Serbian Orthodox metropolitan (1914 – 1999)

Irinej Kovačević (Иринеј Ковачевић; 6 September 1914 – 2 February 1999) was the Metropolitan of the Free Serbian Orthodox Church in North America from 1963 until 1992. Metropolitan Irinej is best remembered within the Serbian Orthodox Church for leading a delegation to Belgrade in 1992 to heal the schism within the church that had spun off the North American, Western European and Australian Diocese as largely separate from the Belgrade-based church.

==Biography==
Born Milan Kovačević in Vrnčani, then Kingdom of Serbia (today Serbia) in 1914, he graduated from the University of Belgrade and then became a teacher before the start of World War II. During the April 1941 invasion of the Kingdom of Yugoslavia by Nazi Germany, he served as a soldier in Serbian Royalist forces who simultaneously battled Hitler, Tito's Communists and Croatian Ustashi during World War II. After capitulation, he was arrested and sent to a POW camp in Germany. When the Allies liberated the military prison camps, he decided not return to his homeland after reading that the Old Regime was usurped by the Communists. In 1947, he emigrated from Germany to England where he entered the Serbian seminary at Dorchester on Thames. The Serbian seminarians were affectionately called the Dorchester Boys and most of them would eventually leave England for the United States, Canada, and elsewhere where they took up important positions in the Serbian Orthodox Church in North and South America, including Very Rev. Dimitrije Najdanović and Dr. Veselin Kesich among many others.

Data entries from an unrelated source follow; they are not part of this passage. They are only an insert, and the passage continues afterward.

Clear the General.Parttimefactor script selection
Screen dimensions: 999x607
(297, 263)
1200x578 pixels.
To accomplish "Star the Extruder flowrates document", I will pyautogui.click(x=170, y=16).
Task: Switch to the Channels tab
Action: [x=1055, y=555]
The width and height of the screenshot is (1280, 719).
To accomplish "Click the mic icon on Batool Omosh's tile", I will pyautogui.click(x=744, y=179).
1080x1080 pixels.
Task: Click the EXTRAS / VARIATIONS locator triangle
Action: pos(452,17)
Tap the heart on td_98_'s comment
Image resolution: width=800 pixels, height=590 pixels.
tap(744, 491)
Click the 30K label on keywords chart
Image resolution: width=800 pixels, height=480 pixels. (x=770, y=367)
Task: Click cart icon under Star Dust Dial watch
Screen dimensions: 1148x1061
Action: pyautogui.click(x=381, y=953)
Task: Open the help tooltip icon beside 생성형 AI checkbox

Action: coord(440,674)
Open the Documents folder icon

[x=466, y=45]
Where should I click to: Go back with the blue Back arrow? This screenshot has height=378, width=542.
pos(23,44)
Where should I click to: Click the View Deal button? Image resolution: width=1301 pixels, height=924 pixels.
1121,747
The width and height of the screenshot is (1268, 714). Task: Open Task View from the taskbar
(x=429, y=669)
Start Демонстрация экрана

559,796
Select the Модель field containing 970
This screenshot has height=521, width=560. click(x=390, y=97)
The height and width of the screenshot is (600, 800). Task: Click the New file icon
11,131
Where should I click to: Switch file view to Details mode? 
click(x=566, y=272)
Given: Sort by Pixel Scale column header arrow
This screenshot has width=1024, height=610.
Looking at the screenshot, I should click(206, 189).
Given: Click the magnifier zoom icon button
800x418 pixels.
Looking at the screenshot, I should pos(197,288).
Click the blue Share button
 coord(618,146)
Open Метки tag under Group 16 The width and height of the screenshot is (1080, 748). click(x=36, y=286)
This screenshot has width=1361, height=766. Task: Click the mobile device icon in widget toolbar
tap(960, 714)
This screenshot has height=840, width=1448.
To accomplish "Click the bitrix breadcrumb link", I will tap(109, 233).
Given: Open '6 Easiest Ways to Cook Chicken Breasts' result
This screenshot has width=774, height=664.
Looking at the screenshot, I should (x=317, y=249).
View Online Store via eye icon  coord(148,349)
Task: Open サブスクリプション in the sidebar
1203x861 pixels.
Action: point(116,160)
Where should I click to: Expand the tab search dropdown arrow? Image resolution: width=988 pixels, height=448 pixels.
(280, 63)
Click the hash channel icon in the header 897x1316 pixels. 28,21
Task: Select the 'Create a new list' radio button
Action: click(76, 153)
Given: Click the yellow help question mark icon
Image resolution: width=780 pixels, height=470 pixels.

In 1950, he left England for the United States where he earned master's degrees from Saint Vladimir's Orthodox Theological Seminary and Columbia University. He became a tonsured monk at the Saint Sava Serbian Orthodox Monastery and Seminary in 1953, at which time he chose the name Iriney, meaning "peace" in Greek. In time he was elevated through all the monastic ranks to the title of archimandrite, superior abbot.

Archimandrite Irinej was consecrated vicar bishop in 1963 by his superior Bishop Dionsije (Milivojević) and later was elevated to the status of Metropolitan of the United States and Canada in 1984. His diocesan headquarters near Third Lake which includes the church of the Protection of the Most Holy Mother of God - New Gracanica, St. Sava Seminary, a monastery, recreational facilities and offices, was consecrated in 1984.

==Death==
He died, aged 84, on 2 February 1999 in a Libertyvile nursing home where he had lived after suffering a stroke in 1996.

His Holiness Patriarch Pavle, titular head of the worldwide church who came to Third Lake from the New Serbian Patriarchal Palace in Belgrade to officiate the funeral of an old friend.